▸ EXERCISE REQUIREMENTS
In the data below, rewrite the lines from the one with "Given: Click the red circular emblem logo" to the one with "(x=259, y=65)", substituting "blue" for "red" and changing nothing else. Omit the pictures from your answer.

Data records

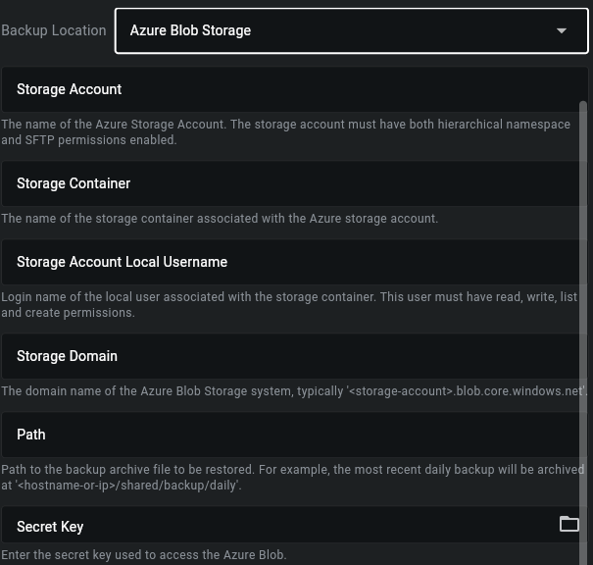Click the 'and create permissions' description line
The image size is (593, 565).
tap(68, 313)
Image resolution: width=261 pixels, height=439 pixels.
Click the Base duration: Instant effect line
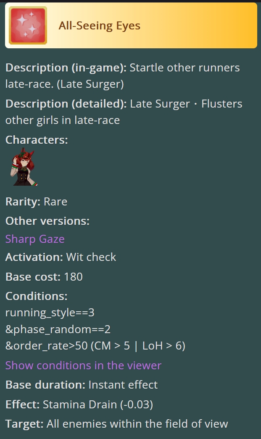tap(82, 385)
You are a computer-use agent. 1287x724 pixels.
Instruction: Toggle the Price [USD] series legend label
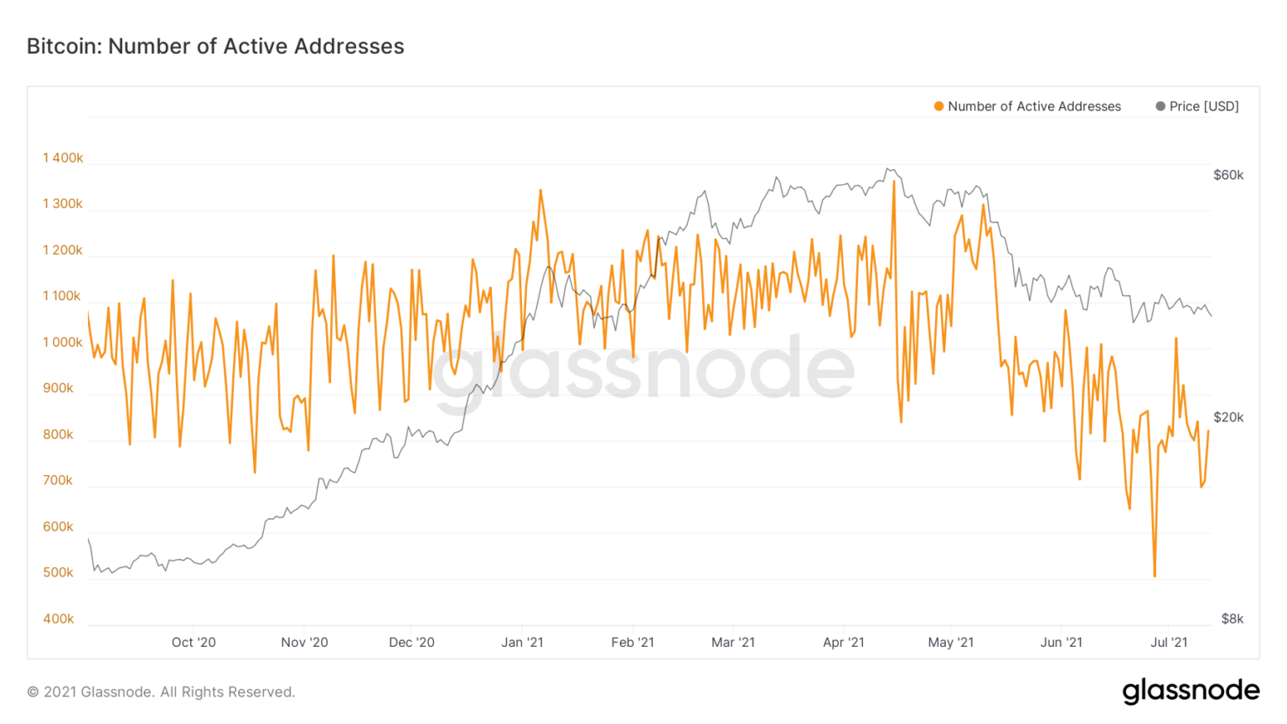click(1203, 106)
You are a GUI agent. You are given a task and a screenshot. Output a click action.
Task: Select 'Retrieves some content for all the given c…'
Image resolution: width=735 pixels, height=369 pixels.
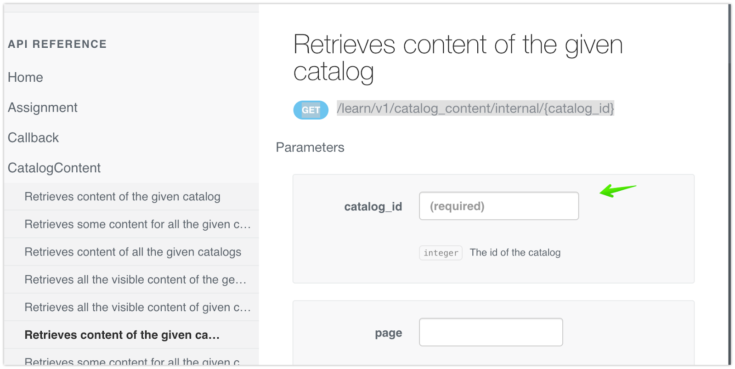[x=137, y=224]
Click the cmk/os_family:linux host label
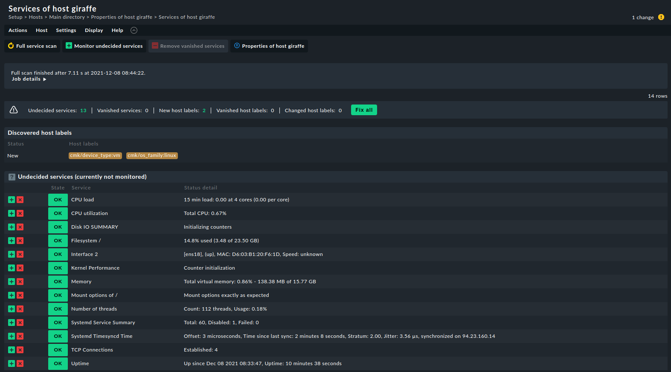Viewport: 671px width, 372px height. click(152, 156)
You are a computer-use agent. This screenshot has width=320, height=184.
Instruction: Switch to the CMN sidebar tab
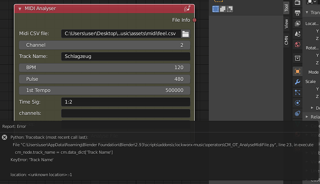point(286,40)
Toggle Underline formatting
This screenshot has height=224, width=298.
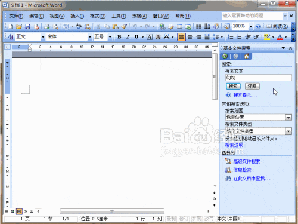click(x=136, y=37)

* * *

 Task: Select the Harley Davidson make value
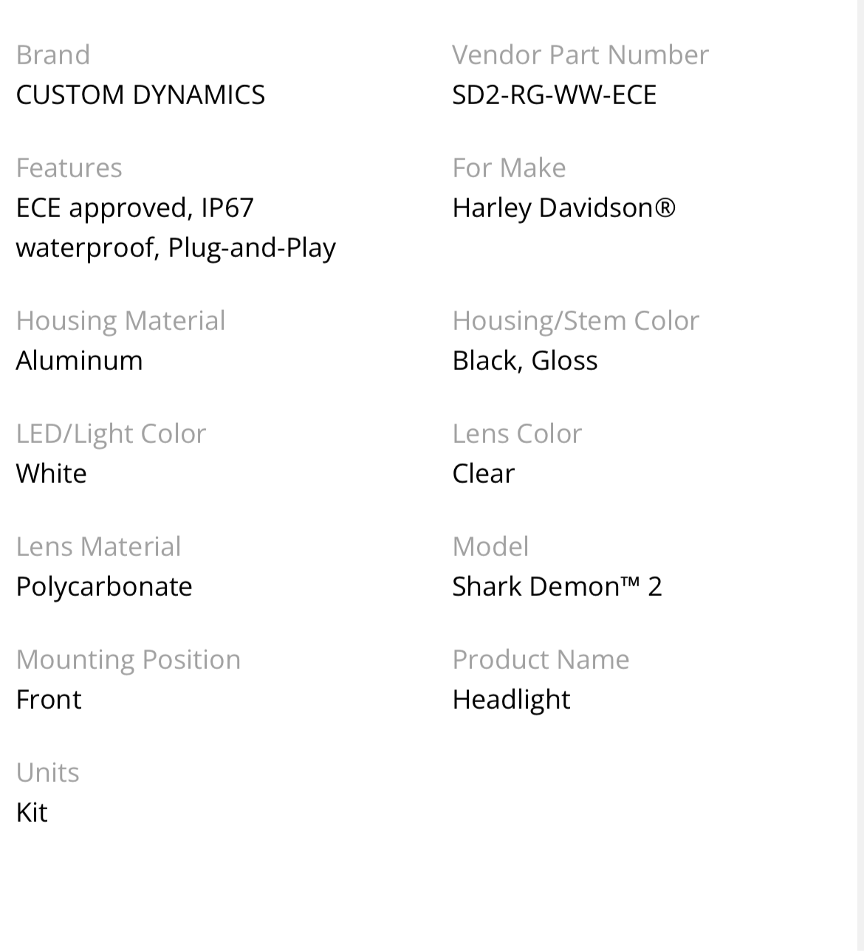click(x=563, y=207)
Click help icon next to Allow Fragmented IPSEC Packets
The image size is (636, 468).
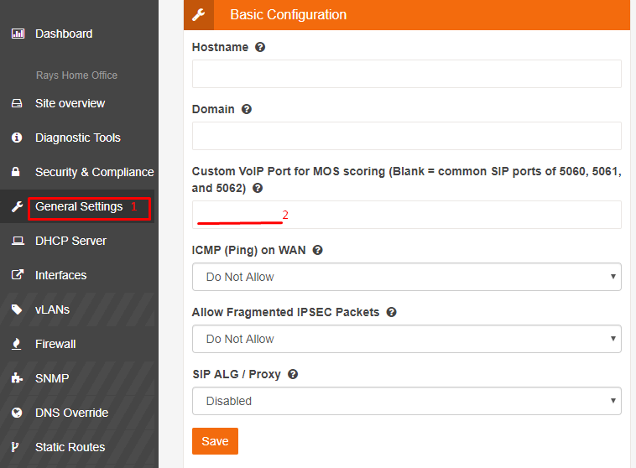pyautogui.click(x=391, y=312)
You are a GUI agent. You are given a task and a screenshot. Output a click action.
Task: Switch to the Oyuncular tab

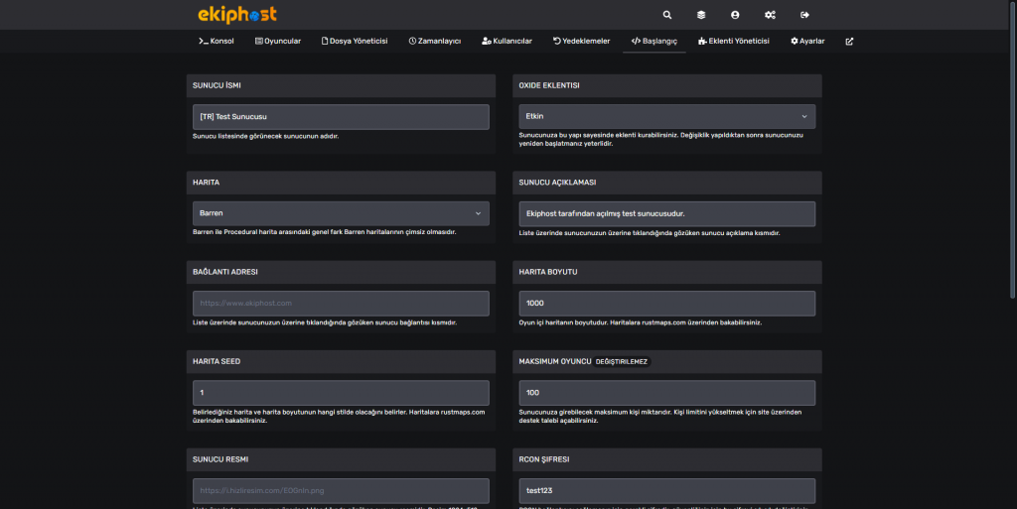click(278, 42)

---

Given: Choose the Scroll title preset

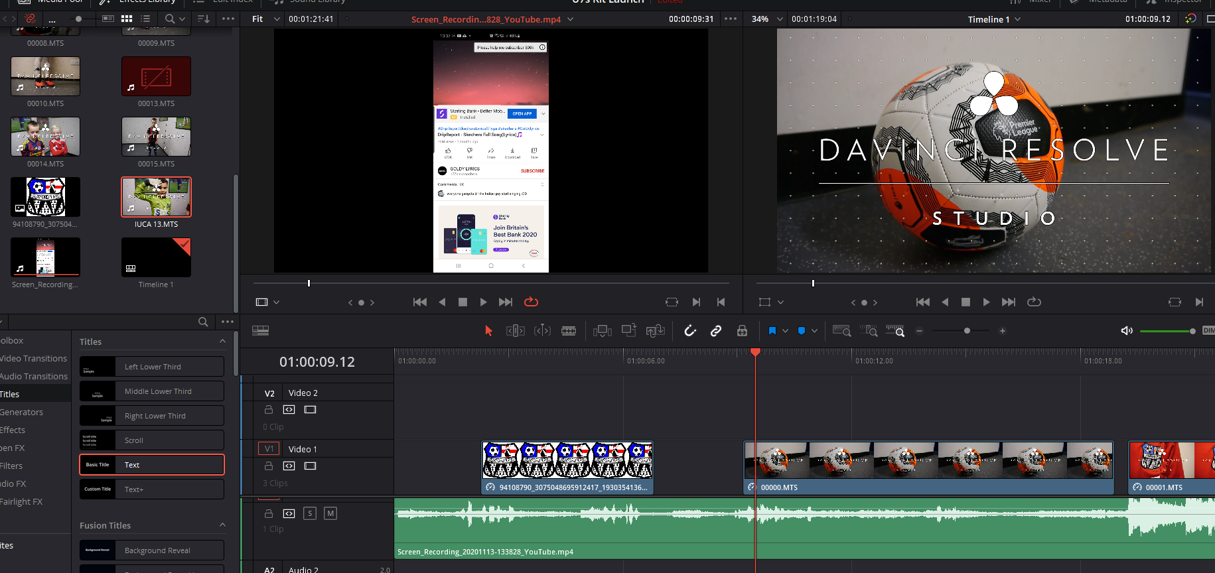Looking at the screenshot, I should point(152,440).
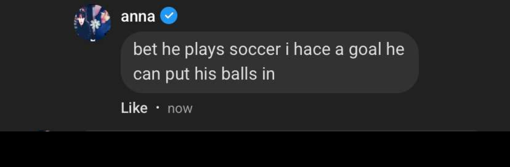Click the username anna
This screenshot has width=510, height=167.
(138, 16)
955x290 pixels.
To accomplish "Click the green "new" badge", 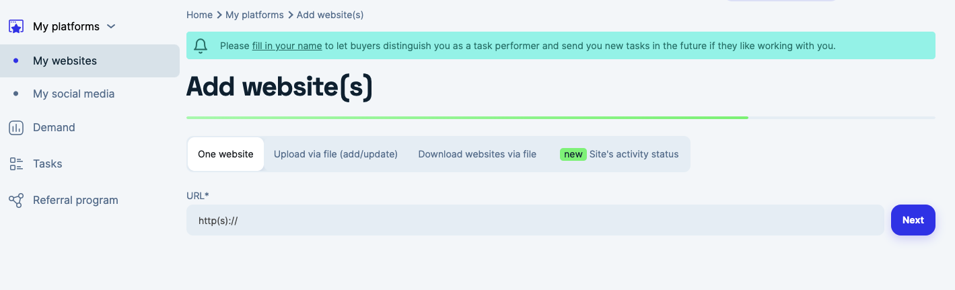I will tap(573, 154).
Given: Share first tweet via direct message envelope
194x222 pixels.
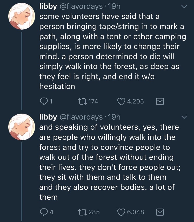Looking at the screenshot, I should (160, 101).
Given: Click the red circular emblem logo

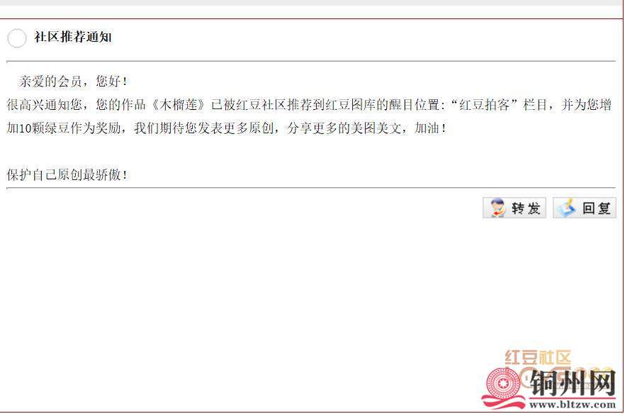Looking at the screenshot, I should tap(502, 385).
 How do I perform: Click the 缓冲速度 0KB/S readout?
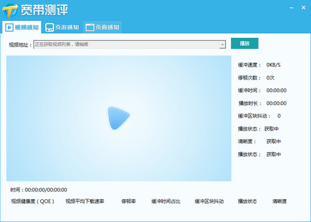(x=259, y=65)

▸ EXPECTED OUTPUT
Given: Click the blue circular emblem logo

Looking at the screenshot, I should tap(502, 385).
 How do I perform: Click the 缓冲速度 0KB/S readout?
(x=259, y=65)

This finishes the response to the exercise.